Anderer Meinung ist Zukunftsforscher Roos: «In zehn Jahren werden wir wahrscheinlich noch so mit Bildschirmen arbeiten wie heute. Vielleicht sind sie grösser und schmaler. Aber die Interaktion mit einer Maschine wird noch am gängigsten sein. Bis sich das ändert, wird noch mehr Zeit vergehen müssen.» Interessanter schätzt er die Veränderung im Bereich der Büromöbel ein. «Büromöbel werden mit Sensoren versehen sein und zum Internet der Dinge gehören. Sitze und Tische können mit Sensoren verknüpft werden, die wir am Körper tragen, und sich so zum Beispiel an muskuläre Verspannungen anpassen.»

Die Wände werden intelligent

Sensoren am Körper sind durch Fitnesstracker oder auch durch das Smartphone bereits Realität. Im Moment tragen wir sie noch als eigenständige Geräte extern an unserem Körper. «Doch irgendwann werden Computer auch ein Teil unseres eigenen Körpernetzwerkes. Denkbar sind diese als Kontaktlinse auf unserer Iris oder sogar als Implantat unter der Haut», so Leonhard.

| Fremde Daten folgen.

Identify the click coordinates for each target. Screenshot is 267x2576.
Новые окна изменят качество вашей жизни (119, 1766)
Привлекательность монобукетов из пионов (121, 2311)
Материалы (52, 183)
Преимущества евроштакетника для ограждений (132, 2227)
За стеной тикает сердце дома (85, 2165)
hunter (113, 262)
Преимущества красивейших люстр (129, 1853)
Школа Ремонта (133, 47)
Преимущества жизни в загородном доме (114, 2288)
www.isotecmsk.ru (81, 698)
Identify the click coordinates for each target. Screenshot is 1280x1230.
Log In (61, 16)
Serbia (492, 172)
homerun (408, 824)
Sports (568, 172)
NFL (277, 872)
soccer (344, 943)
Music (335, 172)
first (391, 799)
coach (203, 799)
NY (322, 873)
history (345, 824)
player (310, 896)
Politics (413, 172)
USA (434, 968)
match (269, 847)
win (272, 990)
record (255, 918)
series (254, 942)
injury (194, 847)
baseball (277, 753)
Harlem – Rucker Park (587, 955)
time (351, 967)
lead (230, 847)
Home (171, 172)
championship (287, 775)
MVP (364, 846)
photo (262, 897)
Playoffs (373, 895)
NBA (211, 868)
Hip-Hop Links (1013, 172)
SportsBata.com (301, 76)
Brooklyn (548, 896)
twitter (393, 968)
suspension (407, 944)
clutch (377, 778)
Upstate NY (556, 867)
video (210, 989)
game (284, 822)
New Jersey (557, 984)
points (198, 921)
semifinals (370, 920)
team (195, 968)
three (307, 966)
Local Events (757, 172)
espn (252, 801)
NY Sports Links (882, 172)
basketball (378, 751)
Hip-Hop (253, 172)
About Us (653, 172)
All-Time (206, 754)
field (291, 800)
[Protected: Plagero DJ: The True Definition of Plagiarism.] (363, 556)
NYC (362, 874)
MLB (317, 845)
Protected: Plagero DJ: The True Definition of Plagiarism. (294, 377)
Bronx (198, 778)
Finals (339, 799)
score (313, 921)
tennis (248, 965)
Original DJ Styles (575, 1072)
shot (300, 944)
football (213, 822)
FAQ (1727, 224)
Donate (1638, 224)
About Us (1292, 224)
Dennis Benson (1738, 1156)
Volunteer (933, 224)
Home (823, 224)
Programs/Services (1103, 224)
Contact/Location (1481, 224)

In der Einrichtung des Büros werden sich nicht nur Tische und Stühle an unsere Bedürfnisse anpassen. «Alle Oberflächen werden wahrscheinlich zu Interfaces, also zu Bildschirmen. Die Tür, das Fenster, auch die Wände sind Screens. In spätestens 20 Jahren wird es möglicherweise schon billiger sein, eine Wand aus einem Bildschirm als aus Stein zu bauen», so Leonhard.

Die Büros werden leerer

Je mehr Geräte und Gegenstände Teil der Vernetzung werden und sich im Internet befinden, desto weniger wird es notwendig sein, selbst vor Ort in einem Büro zu arbeiten. Und wenn man sich zusammen in einem Büro befindet, werden andere Tätigkeiten im Vordergrund stehen.

«Statt dass alle leise vor sich hin tippen, werden Menschen mehr mit Sprache, Gesten und holografischen Modellen arbeiten. Dies betrifft sowohl Designer, Ingenieure, Techniker als auch Verwaltung und Dienstleistungssegmente. Entsprechend werden sich auch Arbeitsplätze verändern. In Zukunft werden wir unter dem Begriff Arbeit andere Prozesse und Tätigkeiten verstehen als heute», so Thomsen.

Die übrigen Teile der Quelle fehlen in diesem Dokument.